Thursday, February 21st, 2008 at 2:30 PM
How To Short Sale
With the new tax relief enacted in December, the sellers of over-encumbered homes don’t have much to lose, if anything – now sellers aren’t taxed on the amount of the bank’s loss like they used to be.
Mortgage Forgiveness Debt Relief Act of 2007 – Amends the Internal Revenue Code to exclude from gross income amounts attributable to a discharge, prior to January 1, 2010, of indebtedness incurred to acquire a principal residence. Limits to $2 million the excludable amount of such indebtedness.
Yet, in my estimation, about one out of three foreclosed homeowners never bother to try and sell their house, though they do enjoy the free rent for 6-12 months, in exchange for a foreclosure on their credit report.
The alternative is to hire a realtor and short-sell the house. The only things you have to worry about is getting the mortgage holder(s) to agree to the sale amount, and approving the sellers’ financial statement. That’s right, if the borrowers are solvent and able to make the payments, the bank may deny the short sale.
Unfortunately there are mountains of listings all around the county who are in need of a short sale transaction – many of whom aren’t aware of it. They have their home listed at a price that’ll get them to break-even (’steak-dinner sale’) yet they aren’t selling. Those sellers will be faced with some tough decisions in the next few months if they can’t find a buyer.

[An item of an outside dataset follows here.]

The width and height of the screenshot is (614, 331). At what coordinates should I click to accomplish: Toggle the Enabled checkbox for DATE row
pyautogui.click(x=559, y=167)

For those who have admitted to themselves that they need to get on with their life, and are now willing to short sell, all you have to do is start lowering the price until you get an offer or two. You aren’t going to get any (more) money out of this house either way, you might as well get ‘er done.

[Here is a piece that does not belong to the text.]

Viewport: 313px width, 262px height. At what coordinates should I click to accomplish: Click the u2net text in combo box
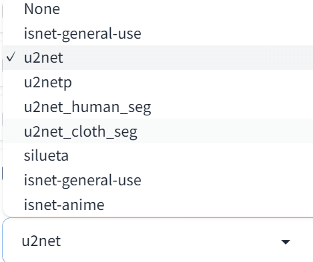click(41, 241)
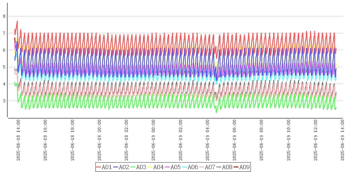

I’d recommend 5% drops every 2-3 weeks, because that way you can at least show the bank that you had tried to sell higher, but had no takers.
Others are catching on – here are some other strategies:
4798 Calle Los Santos
3 br/2 ba, 902 sf
$300-$339,000 Tues.
$220-$250,000 today
Officially this is a probate, not a short sale, but same effect – a radical price drop to ignite some action. Good idea.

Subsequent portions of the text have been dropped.